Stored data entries
□ □ □ □ □

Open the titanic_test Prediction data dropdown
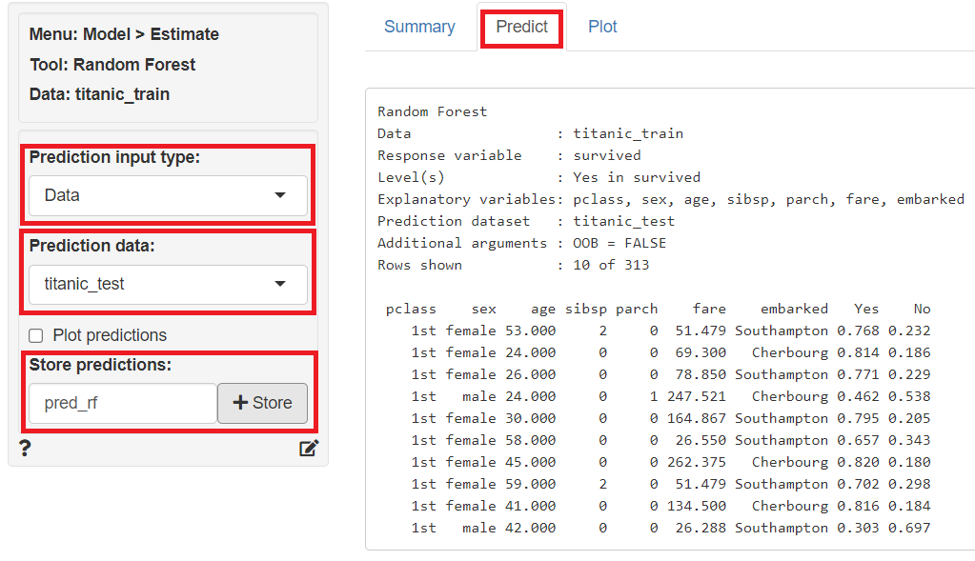Screen dimensions: 975x561 click(168, 284)
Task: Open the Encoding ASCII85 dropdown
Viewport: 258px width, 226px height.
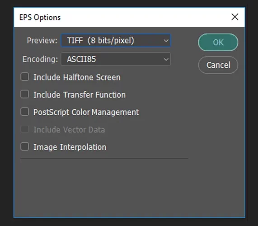Action: (116, 59)
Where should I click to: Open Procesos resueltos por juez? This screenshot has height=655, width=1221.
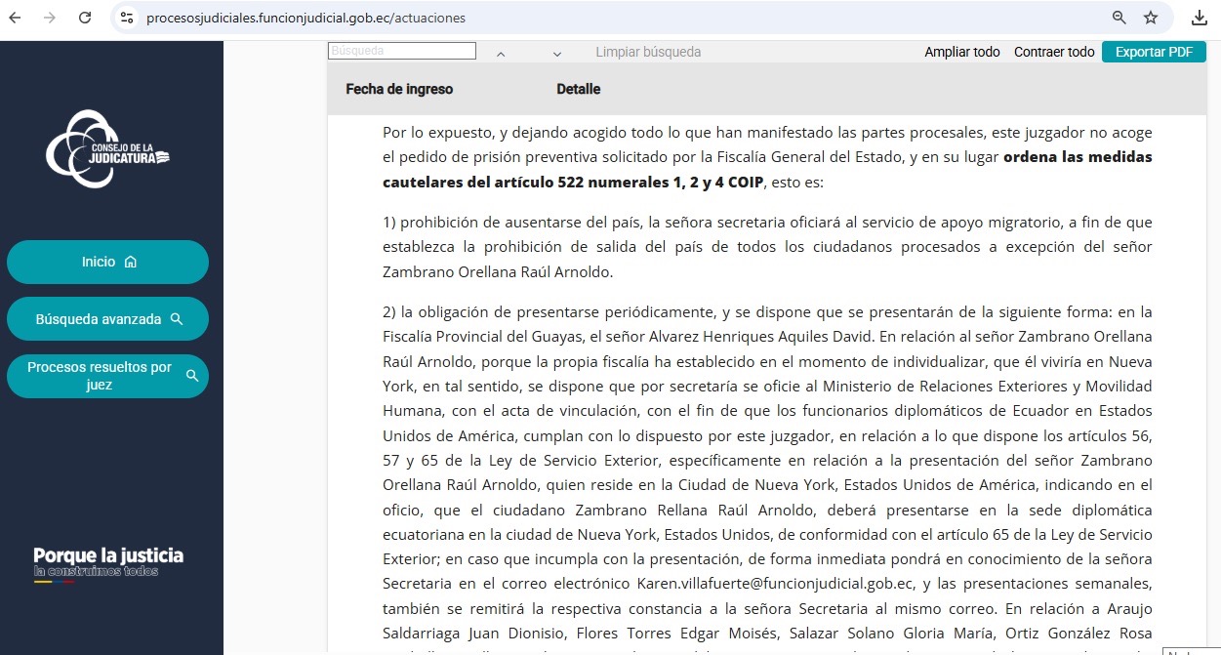[107, 376]
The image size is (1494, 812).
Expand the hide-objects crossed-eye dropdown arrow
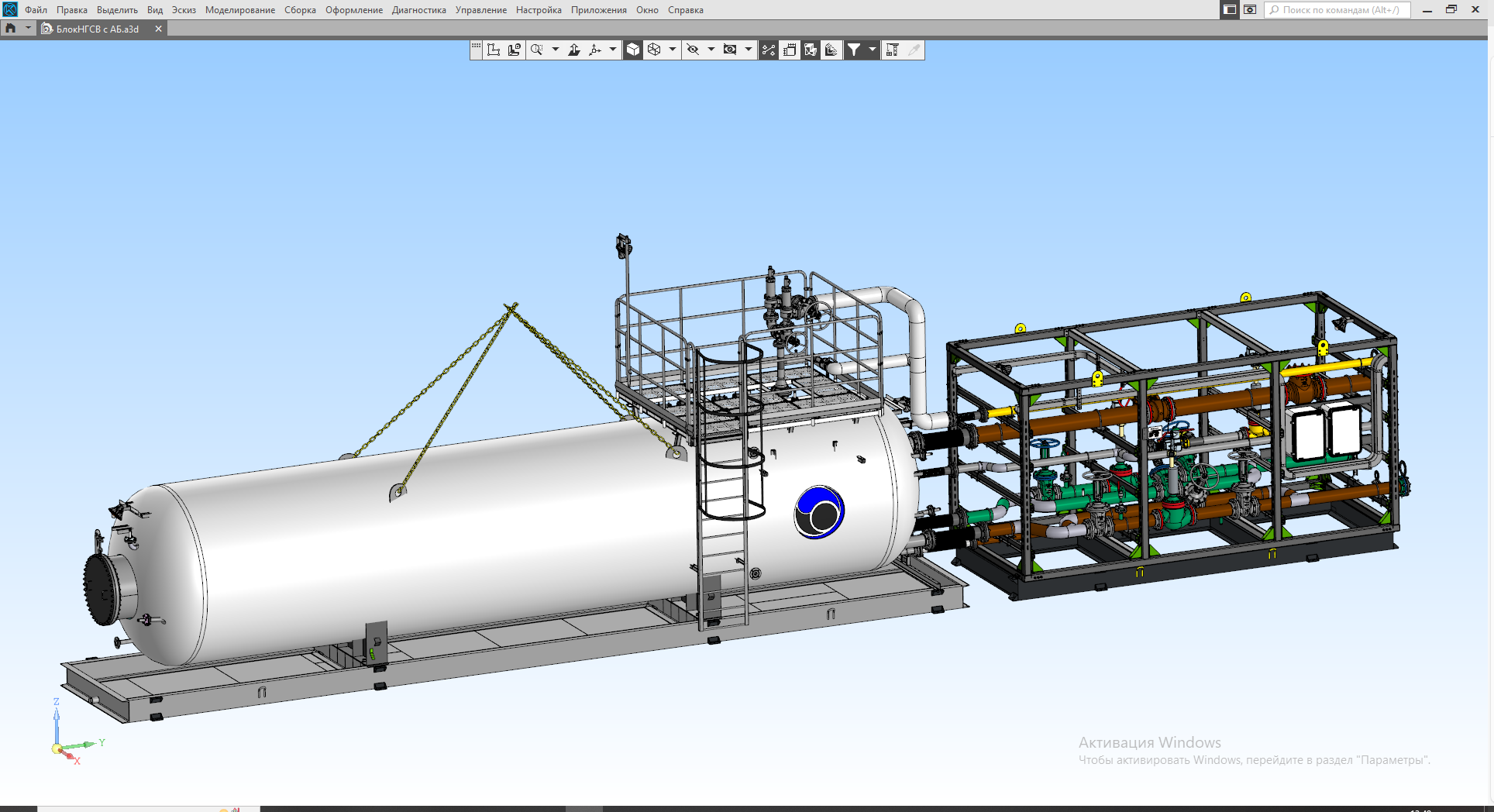[711, 50]
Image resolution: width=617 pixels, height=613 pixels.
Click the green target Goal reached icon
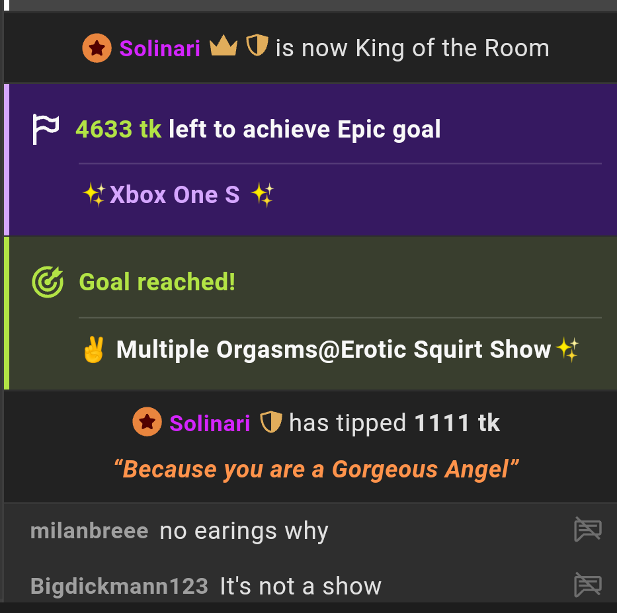click(x=48, y=282)
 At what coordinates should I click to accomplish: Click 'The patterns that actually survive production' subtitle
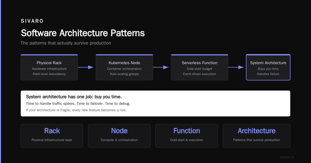tap(66, 43)
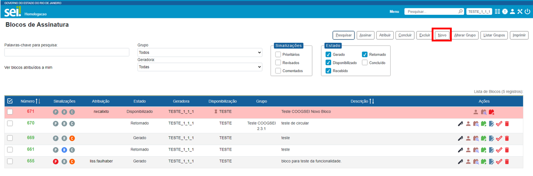Click the red checkmark conclude icon for block 670
Screen dimensions: 533x176
(500, 123)
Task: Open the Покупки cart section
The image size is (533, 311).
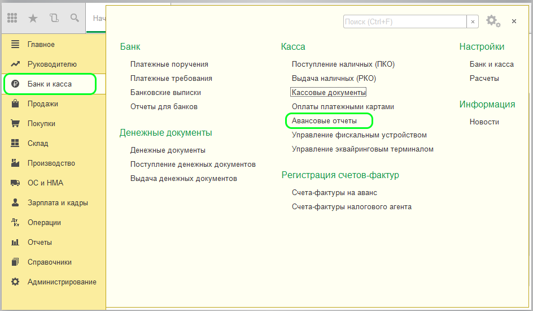Action: click(41, 124)
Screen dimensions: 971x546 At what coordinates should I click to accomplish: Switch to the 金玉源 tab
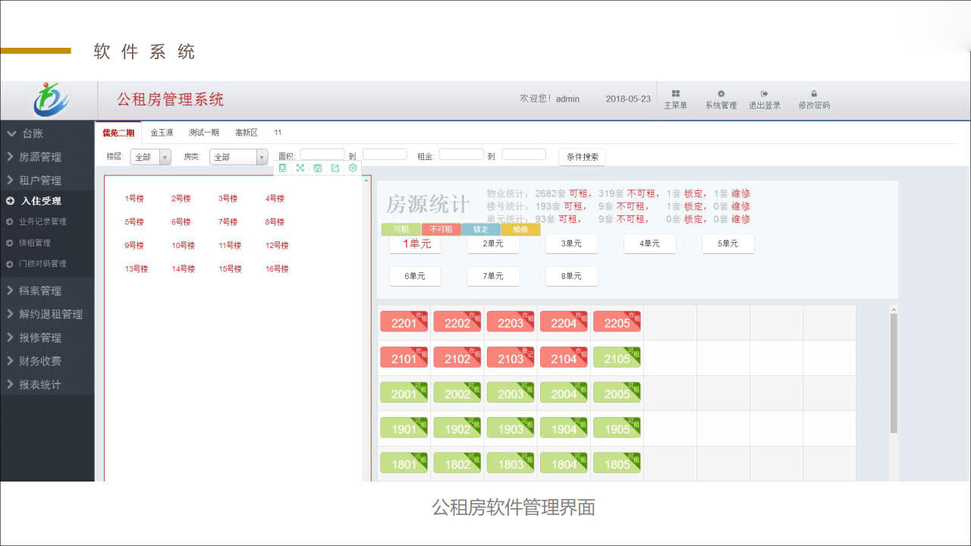(x=162, y=133)
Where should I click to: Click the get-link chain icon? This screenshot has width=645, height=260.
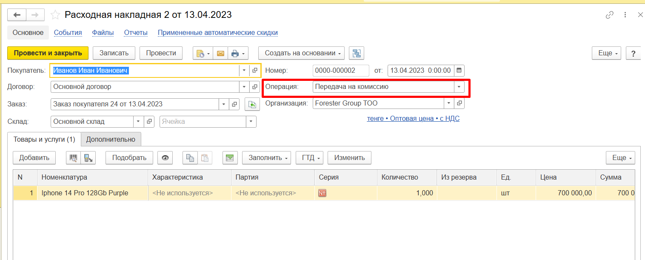click(610, 15)
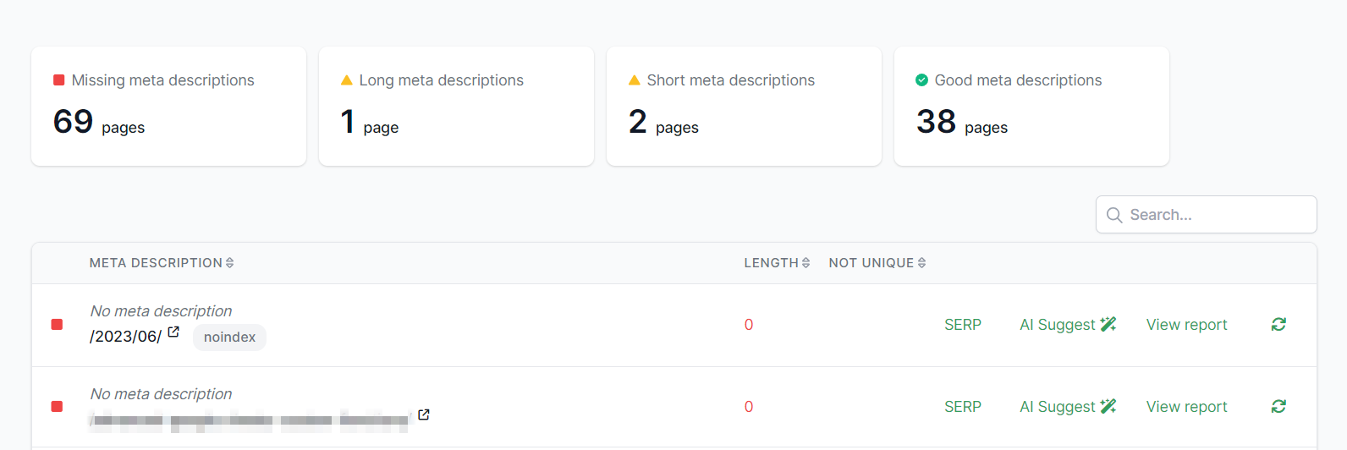Open SERP preview for /2023/06/
1347x450 pixels.
(962, 325)
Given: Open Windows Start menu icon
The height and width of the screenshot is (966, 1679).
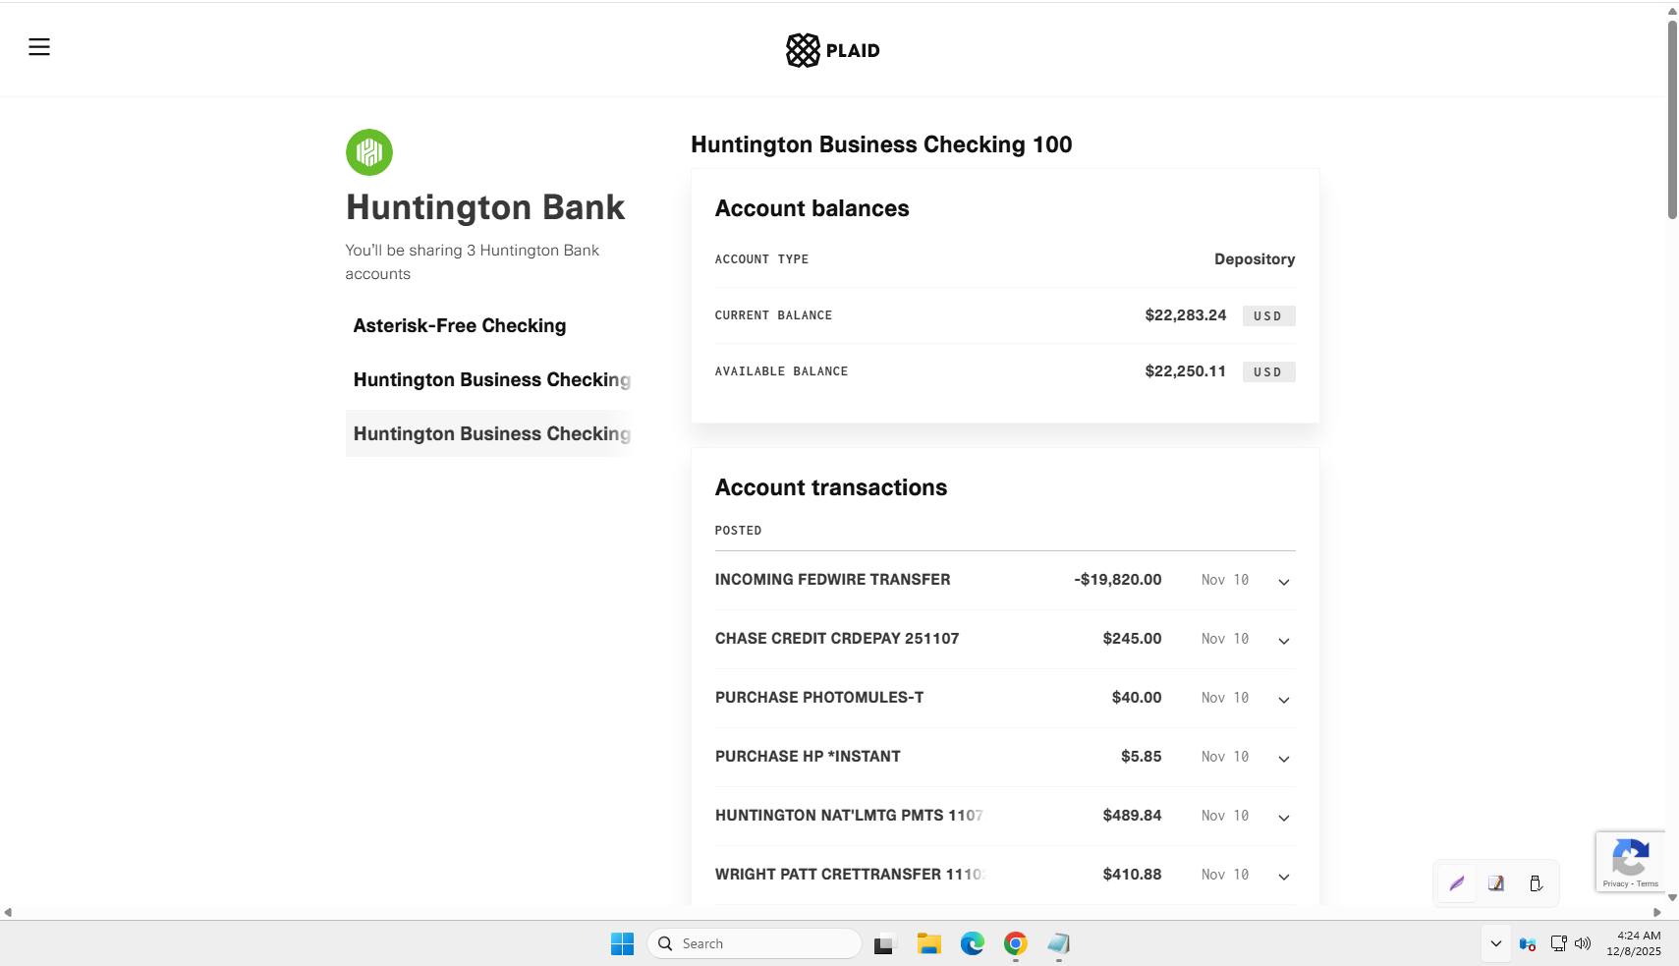Looking at the screenshot, I should [x=622, y=943].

□ □ □ □ □

Where a line in the records above contains the string "Task", return that line.

Task: Open the Encoding ASCII85 dropdown
Task: Open the Покупки cart section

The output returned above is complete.